● **Tasks for this exercise**:
• A. According to the 5F9 article, what factor does the 5F9 antibody target?
• B. Transcribe everything in the 5F9 article from "The designations are" down to "that engulfs invaders.".
• C. Rewrite the paragraph of the 5F9 article that begins "The U.S. Food and Drug Administration has granted" in a shorter form that keeps its main facts.
** Exercise text follows **
Forty Seven’s 5F9 Immunotherapy on FDA Fast Track for DLBCL, Follicular Lymphoma

Forty Seven’s 5F9 Immunotherapy on FDA Fast Track for DLBCL, Follicular Lymphoma

The U.S. Food and Drug Administration has granted fast track status to Forty Seven’s lead candidate Hu5F9-G4 for the treatment of relapsed or refractory diffuse large B-cell lymphoma (DLBCL) and follicular lymphoma.

The designations are expected to facilitate the clinical development of Hu5F9-G4 (or just 5F9) and expedite the FDA’s review for the treatment of these two B-cell non-Hodgkin’s lymphoma (NHL) subtypes.

“The FDA’s decision to grant Fast Track designations to 5F9 for the treatment of DLBCL and follicular lymphoma reflects the urgent need for safe and effective therapies for people living with these cancers, and the potential of 5F9 to help patients for whom existing options are limited,” Mark McCamish, an MD and PhD, president and CEO of Forty Seven, said in a press release.

5F9 is an antibody that targets the CD47 factor, blocking the “don’t eat me” signal used by cancer cells to avoid being ingested by macrophages — a kind of immune cell that engulfs invaders.
** End of Exercise text **
** Records follows **
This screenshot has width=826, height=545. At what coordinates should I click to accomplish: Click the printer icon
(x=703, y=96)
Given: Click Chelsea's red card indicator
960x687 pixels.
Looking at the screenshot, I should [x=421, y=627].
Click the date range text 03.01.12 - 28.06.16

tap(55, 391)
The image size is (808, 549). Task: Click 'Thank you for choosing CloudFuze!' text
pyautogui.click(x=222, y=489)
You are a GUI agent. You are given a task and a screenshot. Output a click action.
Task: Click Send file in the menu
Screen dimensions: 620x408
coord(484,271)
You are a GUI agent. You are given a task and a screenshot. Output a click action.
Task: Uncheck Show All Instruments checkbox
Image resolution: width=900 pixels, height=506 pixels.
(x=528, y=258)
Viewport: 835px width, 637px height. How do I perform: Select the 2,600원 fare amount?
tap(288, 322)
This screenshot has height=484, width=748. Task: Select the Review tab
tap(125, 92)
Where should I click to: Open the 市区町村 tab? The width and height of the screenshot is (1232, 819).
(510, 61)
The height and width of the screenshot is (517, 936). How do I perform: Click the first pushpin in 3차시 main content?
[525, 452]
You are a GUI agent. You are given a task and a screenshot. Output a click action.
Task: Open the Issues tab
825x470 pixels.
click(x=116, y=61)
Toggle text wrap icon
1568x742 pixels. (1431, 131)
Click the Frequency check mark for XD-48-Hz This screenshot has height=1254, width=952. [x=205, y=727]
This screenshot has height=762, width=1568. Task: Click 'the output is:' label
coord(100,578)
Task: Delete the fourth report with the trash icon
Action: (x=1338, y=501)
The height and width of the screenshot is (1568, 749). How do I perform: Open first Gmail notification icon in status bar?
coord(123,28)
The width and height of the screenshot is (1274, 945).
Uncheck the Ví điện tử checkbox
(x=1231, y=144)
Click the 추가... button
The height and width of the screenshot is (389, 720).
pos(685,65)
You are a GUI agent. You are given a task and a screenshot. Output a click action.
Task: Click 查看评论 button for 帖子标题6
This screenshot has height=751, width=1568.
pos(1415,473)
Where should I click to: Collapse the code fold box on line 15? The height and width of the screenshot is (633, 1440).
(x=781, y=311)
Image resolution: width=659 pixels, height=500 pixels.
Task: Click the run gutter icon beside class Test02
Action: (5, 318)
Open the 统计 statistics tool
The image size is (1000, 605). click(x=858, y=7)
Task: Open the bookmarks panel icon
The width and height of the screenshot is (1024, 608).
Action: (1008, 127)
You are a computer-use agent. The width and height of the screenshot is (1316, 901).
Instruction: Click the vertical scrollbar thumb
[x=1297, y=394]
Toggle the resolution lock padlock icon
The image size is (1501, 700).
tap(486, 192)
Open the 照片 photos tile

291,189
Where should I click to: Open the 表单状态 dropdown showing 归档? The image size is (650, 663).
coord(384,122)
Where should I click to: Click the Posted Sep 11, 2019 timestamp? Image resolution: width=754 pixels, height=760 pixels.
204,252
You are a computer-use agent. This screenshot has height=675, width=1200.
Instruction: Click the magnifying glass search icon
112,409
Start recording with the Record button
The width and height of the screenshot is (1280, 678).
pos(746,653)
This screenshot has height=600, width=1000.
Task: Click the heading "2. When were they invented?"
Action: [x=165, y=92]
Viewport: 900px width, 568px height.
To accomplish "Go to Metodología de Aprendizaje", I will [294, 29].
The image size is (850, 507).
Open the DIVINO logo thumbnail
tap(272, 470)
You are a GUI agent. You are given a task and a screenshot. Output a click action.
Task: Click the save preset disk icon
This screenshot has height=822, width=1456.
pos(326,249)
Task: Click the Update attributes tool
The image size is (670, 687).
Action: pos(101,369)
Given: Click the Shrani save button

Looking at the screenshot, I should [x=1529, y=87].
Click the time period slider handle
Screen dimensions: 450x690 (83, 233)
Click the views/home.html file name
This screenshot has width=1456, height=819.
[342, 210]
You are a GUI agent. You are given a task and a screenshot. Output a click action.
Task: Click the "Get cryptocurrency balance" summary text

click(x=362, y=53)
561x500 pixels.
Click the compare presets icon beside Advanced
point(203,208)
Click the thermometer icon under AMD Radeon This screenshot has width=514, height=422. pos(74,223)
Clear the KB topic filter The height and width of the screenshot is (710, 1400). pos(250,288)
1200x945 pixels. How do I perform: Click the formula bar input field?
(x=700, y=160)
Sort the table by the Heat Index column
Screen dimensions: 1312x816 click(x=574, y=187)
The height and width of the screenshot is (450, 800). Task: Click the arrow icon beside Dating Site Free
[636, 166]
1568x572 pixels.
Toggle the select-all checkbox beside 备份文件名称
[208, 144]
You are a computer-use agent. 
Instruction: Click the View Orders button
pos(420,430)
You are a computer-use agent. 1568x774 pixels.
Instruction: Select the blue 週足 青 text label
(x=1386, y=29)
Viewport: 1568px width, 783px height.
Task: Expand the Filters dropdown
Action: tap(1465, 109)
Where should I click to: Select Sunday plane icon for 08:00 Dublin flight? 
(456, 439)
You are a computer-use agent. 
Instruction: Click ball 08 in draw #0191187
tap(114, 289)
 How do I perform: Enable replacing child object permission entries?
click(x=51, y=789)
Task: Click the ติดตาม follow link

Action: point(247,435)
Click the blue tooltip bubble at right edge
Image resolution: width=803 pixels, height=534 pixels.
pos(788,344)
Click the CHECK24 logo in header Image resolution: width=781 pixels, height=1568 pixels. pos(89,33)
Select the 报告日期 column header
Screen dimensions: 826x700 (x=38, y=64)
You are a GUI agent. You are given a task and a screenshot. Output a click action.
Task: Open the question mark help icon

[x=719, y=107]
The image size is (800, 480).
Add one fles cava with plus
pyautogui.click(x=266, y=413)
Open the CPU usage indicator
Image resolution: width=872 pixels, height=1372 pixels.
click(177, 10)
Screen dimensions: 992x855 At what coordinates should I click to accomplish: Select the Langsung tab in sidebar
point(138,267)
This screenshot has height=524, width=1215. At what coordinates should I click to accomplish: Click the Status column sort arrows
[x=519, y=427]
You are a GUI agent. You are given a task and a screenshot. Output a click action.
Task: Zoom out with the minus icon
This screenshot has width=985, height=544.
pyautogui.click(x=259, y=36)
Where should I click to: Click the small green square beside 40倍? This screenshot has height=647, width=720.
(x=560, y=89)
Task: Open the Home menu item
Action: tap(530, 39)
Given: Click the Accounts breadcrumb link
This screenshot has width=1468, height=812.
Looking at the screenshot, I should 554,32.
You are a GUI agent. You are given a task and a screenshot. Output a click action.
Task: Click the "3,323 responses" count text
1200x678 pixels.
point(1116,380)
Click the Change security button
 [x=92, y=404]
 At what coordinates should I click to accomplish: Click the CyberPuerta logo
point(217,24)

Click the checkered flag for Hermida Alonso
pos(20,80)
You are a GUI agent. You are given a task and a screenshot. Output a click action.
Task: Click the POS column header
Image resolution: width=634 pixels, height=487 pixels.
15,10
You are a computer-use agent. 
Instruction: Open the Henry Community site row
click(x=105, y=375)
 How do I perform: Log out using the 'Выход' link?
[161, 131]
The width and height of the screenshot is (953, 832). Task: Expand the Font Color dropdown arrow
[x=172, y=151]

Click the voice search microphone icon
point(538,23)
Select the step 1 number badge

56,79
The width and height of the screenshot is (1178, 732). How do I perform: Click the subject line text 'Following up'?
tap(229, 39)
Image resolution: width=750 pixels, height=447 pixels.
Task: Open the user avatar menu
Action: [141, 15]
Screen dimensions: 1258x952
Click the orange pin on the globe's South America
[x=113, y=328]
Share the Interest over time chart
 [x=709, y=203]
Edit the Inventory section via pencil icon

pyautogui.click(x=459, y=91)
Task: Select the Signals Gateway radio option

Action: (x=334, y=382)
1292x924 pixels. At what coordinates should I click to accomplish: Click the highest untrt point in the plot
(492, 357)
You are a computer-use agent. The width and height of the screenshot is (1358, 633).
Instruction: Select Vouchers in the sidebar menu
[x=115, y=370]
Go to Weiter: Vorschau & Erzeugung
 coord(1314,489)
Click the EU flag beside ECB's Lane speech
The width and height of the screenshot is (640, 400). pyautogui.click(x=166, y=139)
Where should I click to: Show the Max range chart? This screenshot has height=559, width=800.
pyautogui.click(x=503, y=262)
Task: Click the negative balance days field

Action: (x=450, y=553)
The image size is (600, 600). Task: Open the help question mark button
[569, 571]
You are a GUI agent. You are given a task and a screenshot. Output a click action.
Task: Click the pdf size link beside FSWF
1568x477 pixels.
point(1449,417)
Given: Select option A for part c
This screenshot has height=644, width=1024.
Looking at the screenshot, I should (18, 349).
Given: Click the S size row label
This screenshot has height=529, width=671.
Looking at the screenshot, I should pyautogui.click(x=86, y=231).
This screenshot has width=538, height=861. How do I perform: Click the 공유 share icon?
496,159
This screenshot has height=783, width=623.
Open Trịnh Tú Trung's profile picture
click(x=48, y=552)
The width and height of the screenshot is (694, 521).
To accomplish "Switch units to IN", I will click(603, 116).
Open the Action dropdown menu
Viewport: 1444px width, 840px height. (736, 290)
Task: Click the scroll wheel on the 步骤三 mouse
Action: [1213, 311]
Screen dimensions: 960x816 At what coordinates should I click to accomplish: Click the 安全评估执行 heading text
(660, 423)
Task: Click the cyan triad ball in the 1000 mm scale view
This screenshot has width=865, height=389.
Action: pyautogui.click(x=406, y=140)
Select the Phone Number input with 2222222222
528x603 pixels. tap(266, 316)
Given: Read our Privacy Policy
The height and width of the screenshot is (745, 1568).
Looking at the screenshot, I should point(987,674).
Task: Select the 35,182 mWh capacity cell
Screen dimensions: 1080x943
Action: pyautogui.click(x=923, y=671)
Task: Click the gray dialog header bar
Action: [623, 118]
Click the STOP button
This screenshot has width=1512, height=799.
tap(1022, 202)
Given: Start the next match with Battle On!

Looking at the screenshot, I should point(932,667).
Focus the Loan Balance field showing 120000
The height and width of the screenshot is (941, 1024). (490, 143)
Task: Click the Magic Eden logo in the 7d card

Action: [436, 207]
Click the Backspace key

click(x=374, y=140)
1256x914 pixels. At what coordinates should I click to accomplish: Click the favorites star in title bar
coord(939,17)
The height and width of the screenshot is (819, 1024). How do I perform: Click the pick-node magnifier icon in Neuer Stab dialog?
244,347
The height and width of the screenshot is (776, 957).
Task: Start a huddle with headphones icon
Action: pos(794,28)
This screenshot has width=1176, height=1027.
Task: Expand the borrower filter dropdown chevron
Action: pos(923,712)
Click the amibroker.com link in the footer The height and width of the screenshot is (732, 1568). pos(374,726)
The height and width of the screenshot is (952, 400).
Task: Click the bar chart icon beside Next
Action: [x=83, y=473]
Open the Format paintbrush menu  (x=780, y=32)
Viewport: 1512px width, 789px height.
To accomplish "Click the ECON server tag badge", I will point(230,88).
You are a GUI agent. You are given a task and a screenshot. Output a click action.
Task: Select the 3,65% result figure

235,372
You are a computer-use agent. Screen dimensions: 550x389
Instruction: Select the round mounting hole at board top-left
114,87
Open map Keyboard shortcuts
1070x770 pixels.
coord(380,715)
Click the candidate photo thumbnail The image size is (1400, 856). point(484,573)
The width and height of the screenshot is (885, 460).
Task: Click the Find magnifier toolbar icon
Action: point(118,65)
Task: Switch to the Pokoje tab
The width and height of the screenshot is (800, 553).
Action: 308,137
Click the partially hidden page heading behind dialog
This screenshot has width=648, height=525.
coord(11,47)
** End of Records **
● **Results**:
• A. The CD47 factor.

• B.
The designations are expected to facilitate the clinical development of Hu5F9-G4 (or just 5F9) and expedite the FDA’s review for the treatment of these two B-cell non-Hodgkin’s lymphoma (NHL) subtypes.

“The FDA’s decision to grant Fast Track designations to 5F9 for the treatment of DLBCL and follicular lymphoma reflects the urgent need for safe and effective therapies for people living with these cancers, and the potential of 5F9 to help patients for whom existing options are limited,” Mark McCamish, an MD and PhD, president and CEO of Forty Seven, said in a press release.

5F9 is an antibody that targets the CD47 factor, blocking the “don’t eat me” signal used by cancer cells to avoid being ingested by macrophages — a kind of immune cell that engulfs invaders.

• C. The FDA granted fast track status to Hu5F9-G4, Forty Seven's lead candidate, for treating relapsed or refractory diffuse large B-cell lymphoma (DLBCL) and follicular lymphoma.